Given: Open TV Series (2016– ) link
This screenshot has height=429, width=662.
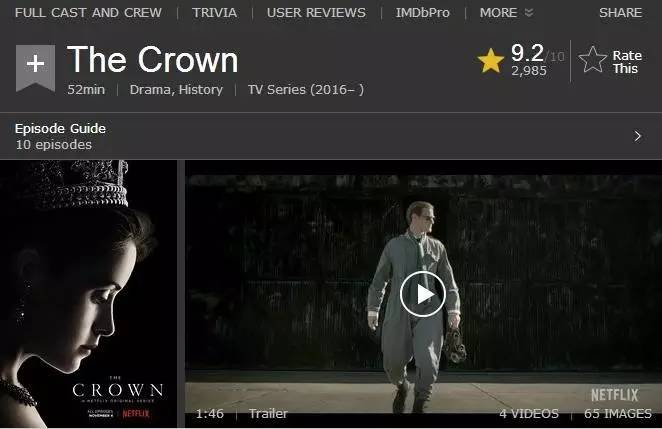Looking at the screenshot, I should point(306,90).
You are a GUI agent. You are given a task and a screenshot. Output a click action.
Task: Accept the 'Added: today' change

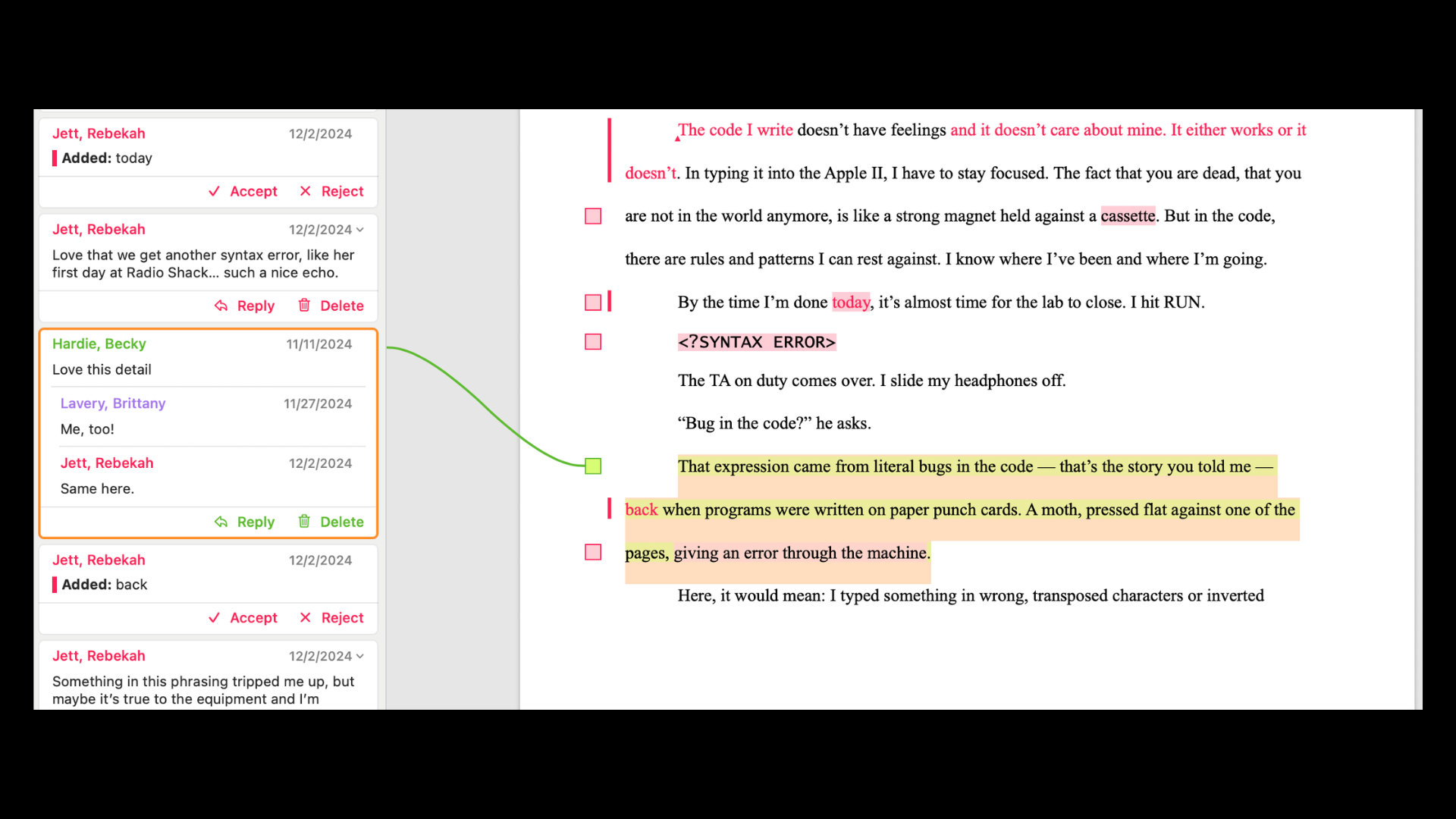coord(243,191)
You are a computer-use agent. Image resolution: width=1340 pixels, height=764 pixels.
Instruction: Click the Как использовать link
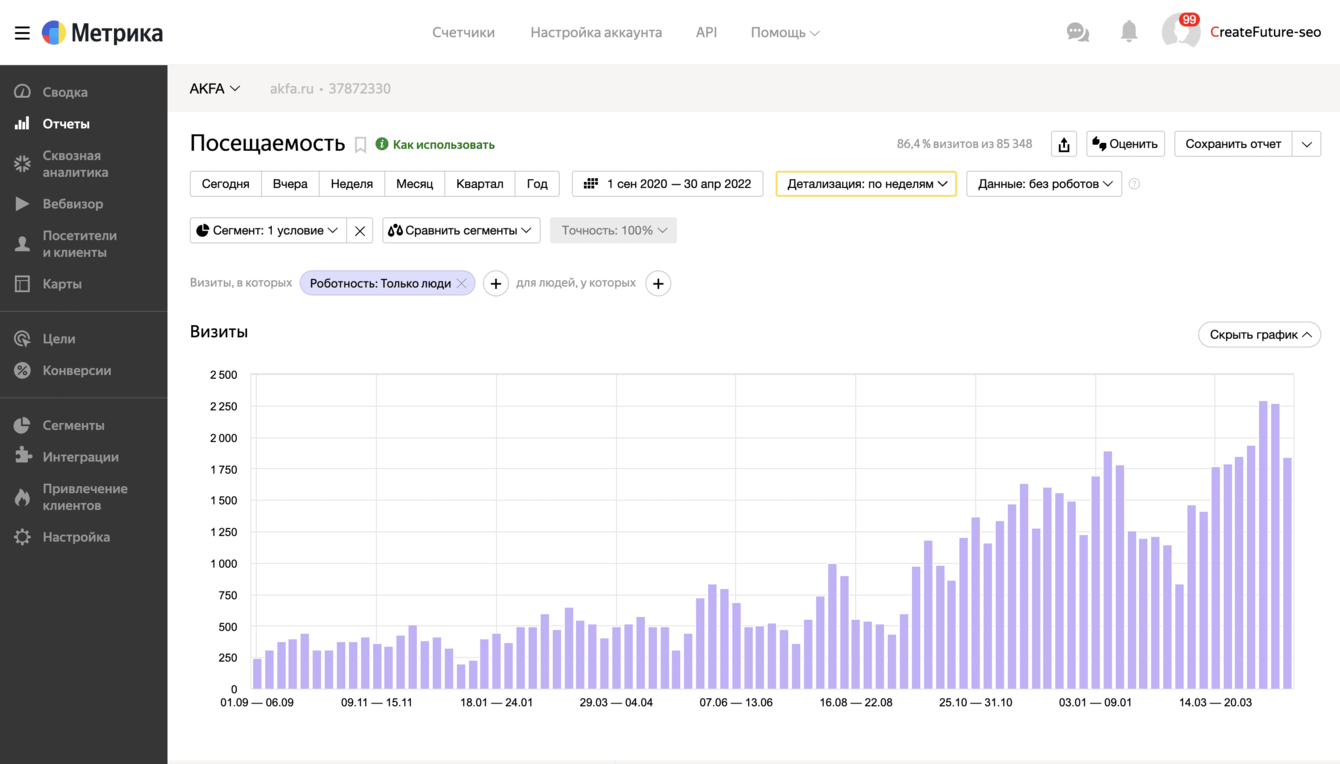pos(443,145)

============================================================

Please rewrite the items above, changing "click action" to "tap action" and leaving everything else as it is. Omit the pictures from your answer.

Given: Open TV Series (2016– ) link
This screenshot has height=429, width=662.
Looking at the screenshot, I should point(306,90).
You are a GUI agent. You are given a task and a screenshot. Output a tap action.
Task: Accept the 'Added: today' change

coord(243,191)
You are a computer-use agent. Image resolution: width=1340 pixels, height=764 pixels.
Instruction: Click the Как использовать link
pos(443,145)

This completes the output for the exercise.